Extracted information:
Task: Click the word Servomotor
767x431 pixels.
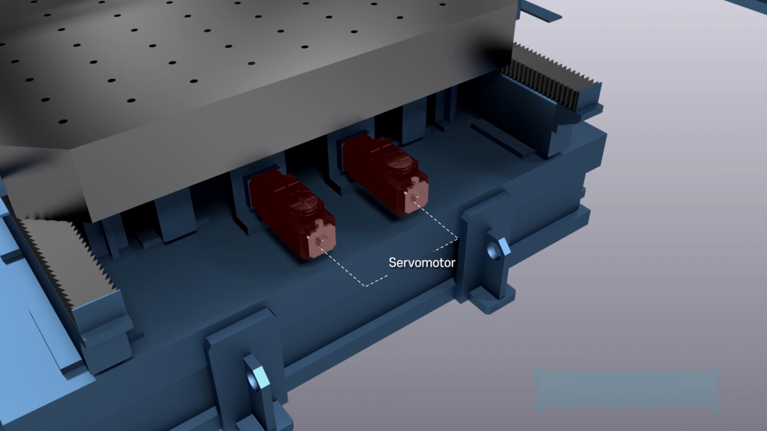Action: (422, 263)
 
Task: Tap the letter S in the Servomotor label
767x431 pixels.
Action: (392, 263)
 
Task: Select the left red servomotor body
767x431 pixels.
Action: (292, 214)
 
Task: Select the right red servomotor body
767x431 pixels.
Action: (385, 173)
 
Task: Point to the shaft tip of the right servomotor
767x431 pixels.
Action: (414, 198)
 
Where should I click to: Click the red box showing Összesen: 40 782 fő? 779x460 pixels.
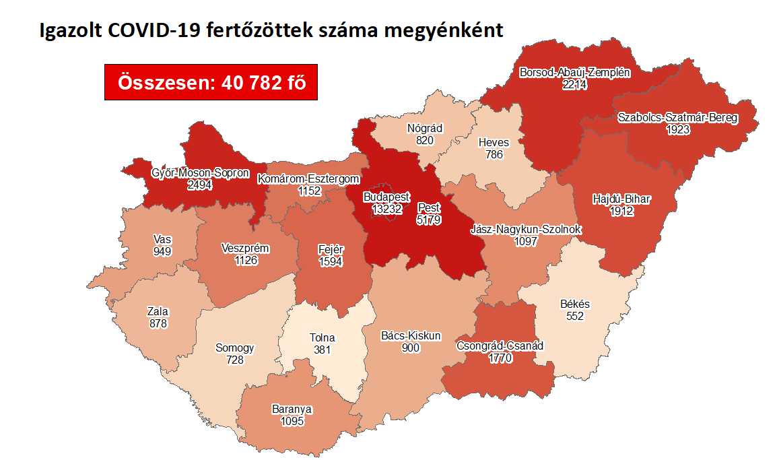pos(211,82)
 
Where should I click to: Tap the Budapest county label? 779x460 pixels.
pos(386,197)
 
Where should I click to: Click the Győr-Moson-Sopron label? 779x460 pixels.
pos(200,173)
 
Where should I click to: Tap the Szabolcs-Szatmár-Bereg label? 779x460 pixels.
pos(677,118)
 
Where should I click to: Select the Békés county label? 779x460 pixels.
pos(574,304)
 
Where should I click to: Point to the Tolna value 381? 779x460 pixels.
pos(323,350)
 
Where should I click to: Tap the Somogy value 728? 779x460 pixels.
pos(234,360)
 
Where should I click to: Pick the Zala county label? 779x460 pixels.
pos(158,312)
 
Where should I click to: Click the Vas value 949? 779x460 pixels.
pos(162,251)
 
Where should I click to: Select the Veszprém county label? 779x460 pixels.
pos(245,249)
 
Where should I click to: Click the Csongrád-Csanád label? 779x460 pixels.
pos(500,346)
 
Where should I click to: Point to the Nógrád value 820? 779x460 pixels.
pos(425,140)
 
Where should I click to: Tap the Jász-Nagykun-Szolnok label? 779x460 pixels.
pos(536,230)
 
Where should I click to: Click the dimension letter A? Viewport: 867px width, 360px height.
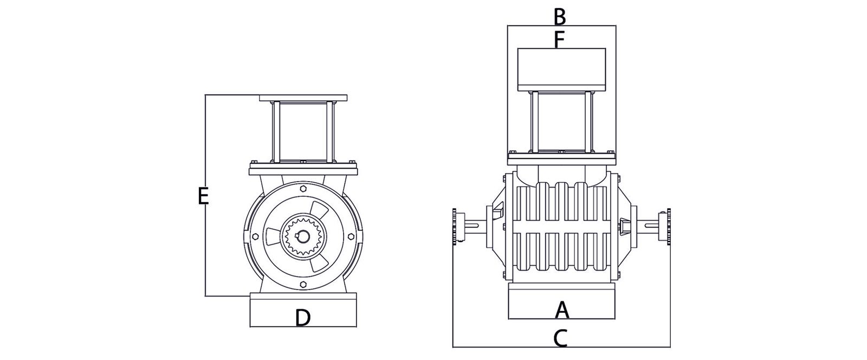562,310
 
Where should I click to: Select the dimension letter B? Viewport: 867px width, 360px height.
560,17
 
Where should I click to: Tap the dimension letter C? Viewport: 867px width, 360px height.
560,338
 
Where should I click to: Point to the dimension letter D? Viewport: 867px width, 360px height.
303,318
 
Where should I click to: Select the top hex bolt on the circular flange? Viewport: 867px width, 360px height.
303,189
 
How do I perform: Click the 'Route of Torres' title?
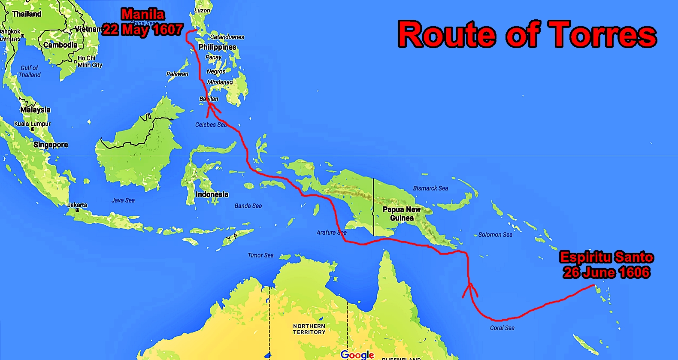point(527,35)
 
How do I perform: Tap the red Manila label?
point(143,15)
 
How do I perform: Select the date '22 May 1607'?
point(143,30)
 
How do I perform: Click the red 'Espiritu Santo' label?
point(606,257)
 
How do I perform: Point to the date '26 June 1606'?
point(606,272)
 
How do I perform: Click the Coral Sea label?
point(502,328)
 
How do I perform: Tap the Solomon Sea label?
point(495,235)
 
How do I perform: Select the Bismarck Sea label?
point(430,188)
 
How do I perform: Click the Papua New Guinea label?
point(402,214)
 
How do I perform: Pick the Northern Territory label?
point(309,329)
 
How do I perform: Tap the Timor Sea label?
point(260,255)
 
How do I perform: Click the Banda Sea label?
point(248,206)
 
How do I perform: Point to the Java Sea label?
point(123,200)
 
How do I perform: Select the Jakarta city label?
point(77,205)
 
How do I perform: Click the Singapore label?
point(51,145)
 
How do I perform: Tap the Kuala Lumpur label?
point(32,124)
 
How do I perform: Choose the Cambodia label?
point(61,45)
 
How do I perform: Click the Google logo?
point(357,354)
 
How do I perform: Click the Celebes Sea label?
point(211,125)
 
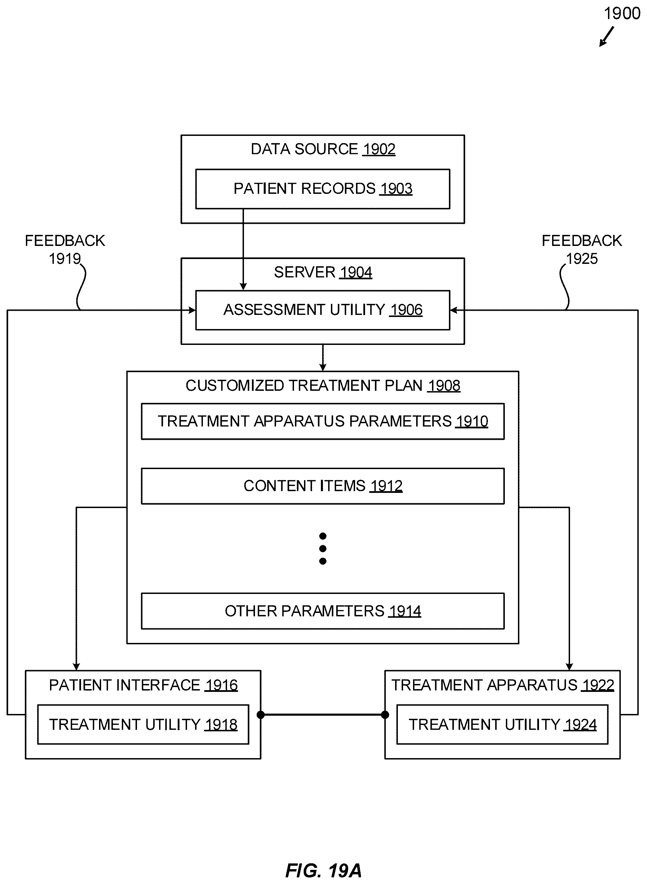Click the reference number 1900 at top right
coord(622,14)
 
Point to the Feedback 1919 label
coord(65,249)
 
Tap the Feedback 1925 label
coord(581,249)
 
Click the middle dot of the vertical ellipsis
coord(323,548)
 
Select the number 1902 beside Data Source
coord(379,149)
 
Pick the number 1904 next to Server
coord(356,272)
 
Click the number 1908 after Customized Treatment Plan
coord(444,386)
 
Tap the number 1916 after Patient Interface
coord(221,685)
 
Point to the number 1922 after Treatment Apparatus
coord(598,685)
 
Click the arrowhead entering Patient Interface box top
coord(76,667)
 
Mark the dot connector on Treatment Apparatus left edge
coord(385,715)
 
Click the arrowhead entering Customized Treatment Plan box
coord(323,367)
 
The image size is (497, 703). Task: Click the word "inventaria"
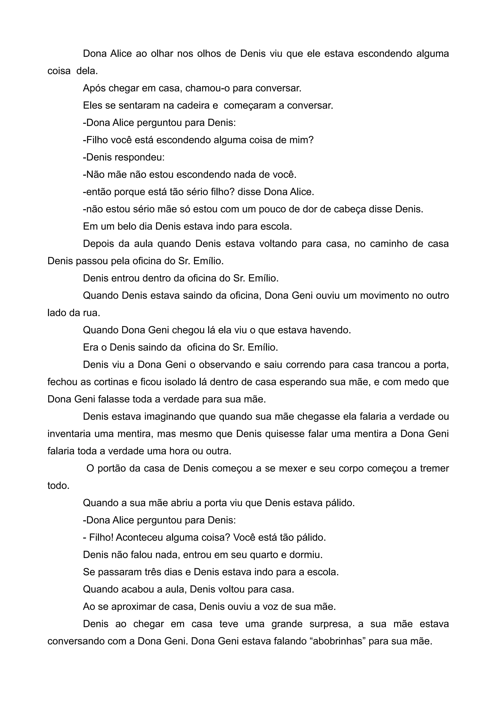pos(69,434)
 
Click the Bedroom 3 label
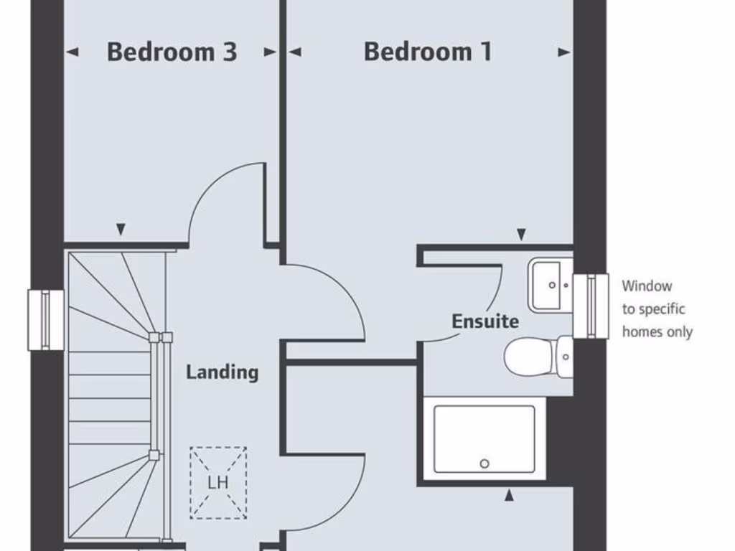(172, 52)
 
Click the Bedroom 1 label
(428, 52)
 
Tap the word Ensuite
(485, 321)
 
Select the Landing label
(222, 372)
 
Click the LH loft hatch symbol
(218, 482)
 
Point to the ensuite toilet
(535, 357)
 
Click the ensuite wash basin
(551, 285)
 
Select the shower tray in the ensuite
(484, 438)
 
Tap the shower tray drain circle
(484, 463)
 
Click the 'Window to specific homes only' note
(657, 309)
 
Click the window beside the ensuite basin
(591, 306)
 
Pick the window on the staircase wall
(46, 320)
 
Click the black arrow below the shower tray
(510, 494)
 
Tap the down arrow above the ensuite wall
(522, 234)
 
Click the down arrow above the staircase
(121, 230)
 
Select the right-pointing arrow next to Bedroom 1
(564, 52)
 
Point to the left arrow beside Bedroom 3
(72, 52)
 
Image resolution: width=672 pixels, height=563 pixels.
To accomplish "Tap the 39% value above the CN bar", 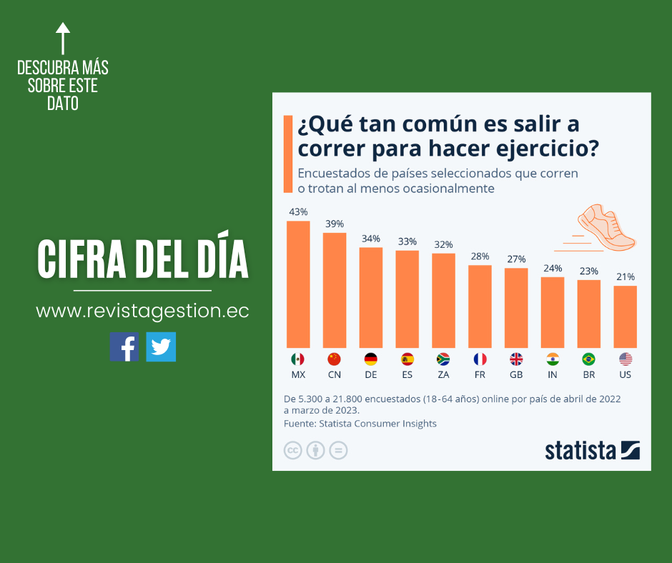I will tap(334, 224).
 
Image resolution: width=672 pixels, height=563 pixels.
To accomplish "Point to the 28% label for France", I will tap(480, 256).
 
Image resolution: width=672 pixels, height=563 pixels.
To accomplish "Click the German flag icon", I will tap(370, 359).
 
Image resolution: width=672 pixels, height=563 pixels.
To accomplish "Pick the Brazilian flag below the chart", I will tap(589, 359).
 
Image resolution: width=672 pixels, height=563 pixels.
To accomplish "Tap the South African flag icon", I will tap(443, 359).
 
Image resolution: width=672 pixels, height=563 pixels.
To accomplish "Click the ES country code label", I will tap(407, 374).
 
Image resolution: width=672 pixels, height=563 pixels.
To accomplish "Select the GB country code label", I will tap(516, 374).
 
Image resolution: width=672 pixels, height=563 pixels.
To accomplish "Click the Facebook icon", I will tap(124, 347).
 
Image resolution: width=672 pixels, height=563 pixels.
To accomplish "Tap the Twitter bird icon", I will tap(161, 347).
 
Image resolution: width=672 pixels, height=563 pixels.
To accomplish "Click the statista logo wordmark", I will tap(580, 450).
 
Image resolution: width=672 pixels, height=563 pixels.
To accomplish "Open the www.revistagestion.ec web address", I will tap(142, 312).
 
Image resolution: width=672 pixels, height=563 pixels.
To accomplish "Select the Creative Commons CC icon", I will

The task: Please rewrite the part of the material that opens with the line containing "How do I perform: Click the 'Route" and closes with the line containing "point(606,257)", renaming "label" to "caption" and leaving everything else unchanged. Give only those lines and leave the pictures out.

Exercise response:
How do I perform: Click the 'Route of Torres' title?
point(527,35)
 
How do I perform: Tap the red Manila caption?
point(143,15)
 
How do I perform: Select the date '22 May 1607'?
point(143,30)
 
How do I perform: Click the red 'Espiritu Santo' caption?
point(606,257)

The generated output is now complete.